Why not just say, “The pastor personally offended me, so I want him to leave our fellowship?”
But how does that last phrase sound? Petty? Unspiritual? Selfish?
Yes on all counts.
So the offended party (called Mr. Perpetrator throughout this article) will not tell others that the pastor has personally offended them. That would make Mr. Perpetrator look bad.
Instead, Mr. Perpetrator will start doing three things:
First, he starts to build a case against the pastor.
Mr. Perpetrator starts privately knocking the pastor’s preaching: “The pastor isn’t feeding us … he doesn’t preach enough against sin … he isn’t relevant … he’s not biblical enough … he’s too intellectual … he preaches too long.”
Of course, the pastor’s preaching was good enough for several – if not many – years, but now it’s bad because Mr. Perpetrator doesn’t want to hear the pastor’s preaching because he’s angry with the pastor.
Mr. Perpetrator starts privately knocking the pastor’s leadership: “I don’t like our direction … the pastor needs to emphasize prayer more … we could be taking in more money … and I know others who agree with me.”
Of course, you’ll never learn the names of those who agree with him because they’re probably his family members and good friends.
Mr. Perpetrator starts privately knocking the pastor’s personality: “The pastor is too loud … he’s not sensitive enough … he seems moody … he’s far too quiet … he needs to be more aggressive.”

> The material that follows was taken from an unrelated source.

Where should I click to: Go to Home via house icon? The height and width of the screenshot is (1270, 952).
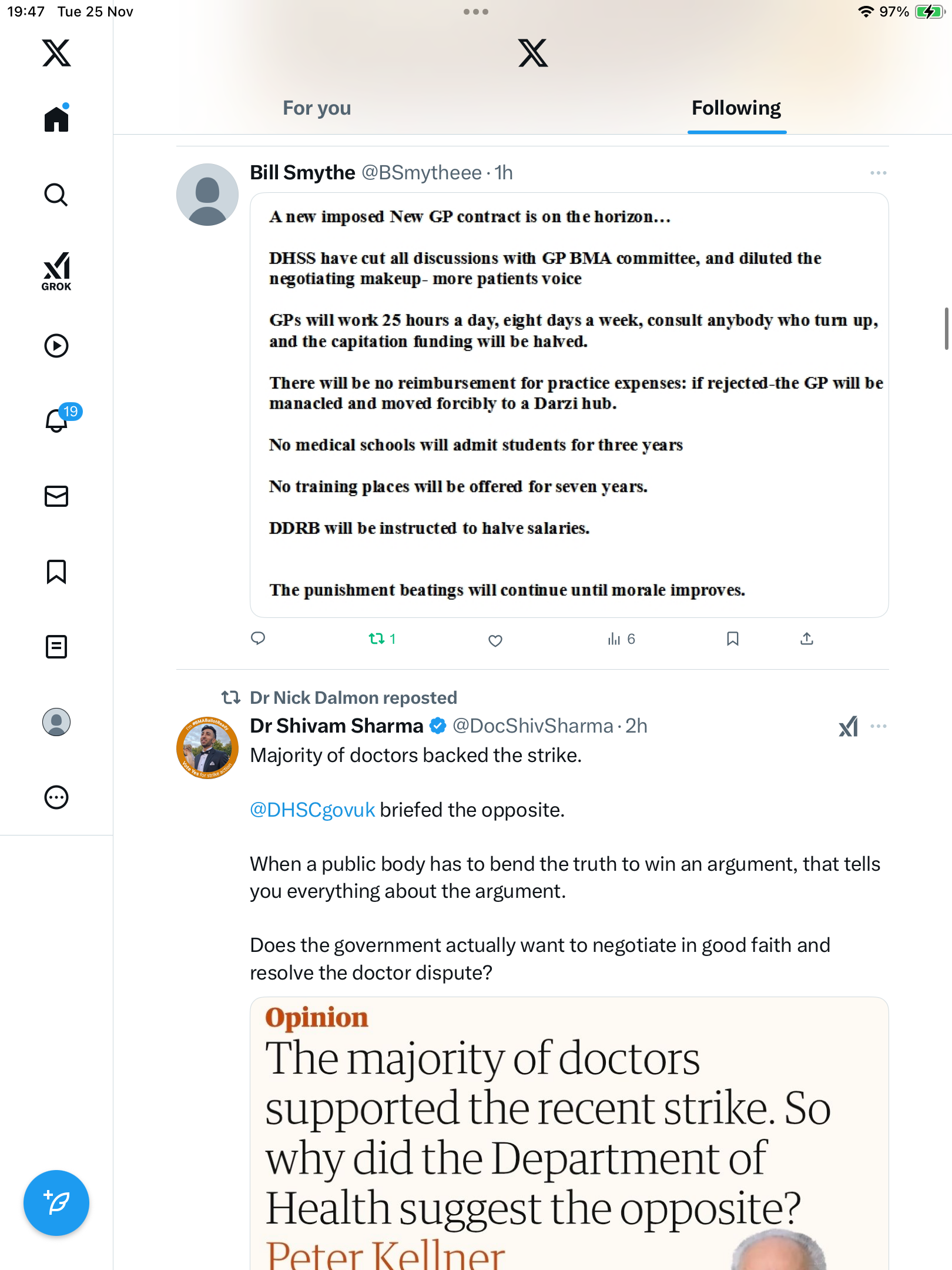click(x=56, y=119)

Of course, when the pastor starts to sense that Mr. Perpetrator is against him, the pastor will act differently around him than around his supporters.
How long does this case-building phase last?
I once heard a Christian psychiatrist – who had counseled hundreds of pastors and their wives who had been forced to leave a church – say that it takes Mr. Perpetrator about a year to gain the required number of supporters – usually only 7 to 10.
By using false accusations, and repeating them over and over again, that one year time frame can quickly be condensed.
And the whole time, the pastor has no idea what’s going on.
Second, he begins gathering a list of the pastor’s offenses.
If the pastor is guilty of a major offense like heresy, doing something illegal (like embezzling funds), or sexual immorality, church leaders have all the ammunition they need for termination.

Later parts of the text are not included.